Horovod (Sergeev et al. 2018) is a runtime developed for decentralized distributed Machine Learning by Uber. Instead of using separate parameter servers to store the global parameters, each worker in a Horovod cluster keeps a copy of all the parameters. In the synchronization phase, each worker takes part in a bandwidth optimal ring-based allreduce (Patarasuk and Yuan 2009) aggregation. The ring-based allreduce algorithm is implemented using NVIDIA Collective Communication Library (NCCL2) (NVIDIA NCCL 2017) for GPUs and MPI on CPUs. Compared to the parameter server approach, using Horovod to distribute sequential Machine Learning code requires minimal changes.
Fig. 2

Ring-allreduce, which optimizes for bandwidth and memory usage over latency

Figure 2 shows how the ring-allreduce algorithm is used for synchronizing gradients in Horovod operates. Each node sends 2 \(\times\) (N − 1) messages to each of its two neighbors. First N − 1 messages received are added to the receiving node’s buffer whereas the second round of N − 1 messages replaces the values held in the receiving node’s buffer. After 2 \(\times\) (N − 1) iterations, each worker has a globally synchronized view of all the parameters.

2.2 Roofline model

The Roofline model (Williams et al. 2009) is a performance analysis technique which makes use of memory access profiles and compute operations to identify if the application is memory bound or compute-bound. Traditionally, Floating Point Operations Per Second (FLOPS) have been used to quantify the compute operations performed but recently many studies have come up with bespoke, platform-specific units as well. For example, Wang et al. (2018) introduces a data-centric variant of Roofline model which better captures the behavior of typical applications running on commodity clusters by including not only floating point but all other integer-based operations as well. However, FLOPS is suitable for many HPC and Machine Learning applications as they are known to be fairly floating-point operations intensive.
Fig. 3

The Roofline model characterizes the application using operational intensity and machine computational bounds. We could visually assess the performance optimality of a particular implementation against a empirical machine limits

Figure 3 shows a typical Roofline model. The x-axis represents Operational Intensity (OI)1 which is a unit for measuring the floating-point operations performed per byte of memory accessed. The vertical axis represents the computational performance obtained in GFLOPS. The sloped line starting from the origin represents the range of Operational Intensity for which the performance of the application will be bound by memory bandwidth. The point at which it terminates is called the ridge point, which is the point beyond which all Operational Intensities represent the compute-bound region. The red horizontal line denotes the peak floating-point performance of the hardware the experiments are executed on. The individual points on the graph represent various applications and the region that they lie in based on their OIs and operations executed, which in our case are obtained by reading performance counters using tools such as perf (De Melo 2010).
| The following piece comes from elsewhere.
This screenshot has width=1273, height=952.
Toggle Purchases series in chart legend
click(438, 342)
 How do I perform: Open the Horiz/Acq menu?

3 Performance analysis methodology

Determining the method to be utilized to obtain a set of performance optimizations for a particular application is a non-trivial task. Such a task is complicated even further in the case of distributed Machine Learning frameworks because of the sheer quantity of independent layers of communications and computation involved. Therefore, in this study, we adopt a step by step approach where insights from one step are used as a guide for the subsequent so that a comprehensive set of optimizations are obtained covering many different facets of the system under consideration. The first step in our methodology involves running baseline experiments to determine the performance metrics obtained using just the out-of-the-box implementation. These experiments are then analyzed to identify and isolate potential bottlenecks. In the next step, we attempt to remove these bottlenecks by performing application-agnostic, black box optimizations targeting the framework that the end-user application is running on. These optimizations do not modify the client application, which in our case is the Machine Learning algorithm, but rather optimize the operations of the framework the application executes on, which is TensorFlow for this study. Lastly, application-aware optimizations are performed to tune the application itself to extract further performance gains based on the optimizations implemented in the preceding step. This method, when applied to distributed Machine Learning using TensorFlow, and the optimizations derived as such are explained in detail in subsequent sections.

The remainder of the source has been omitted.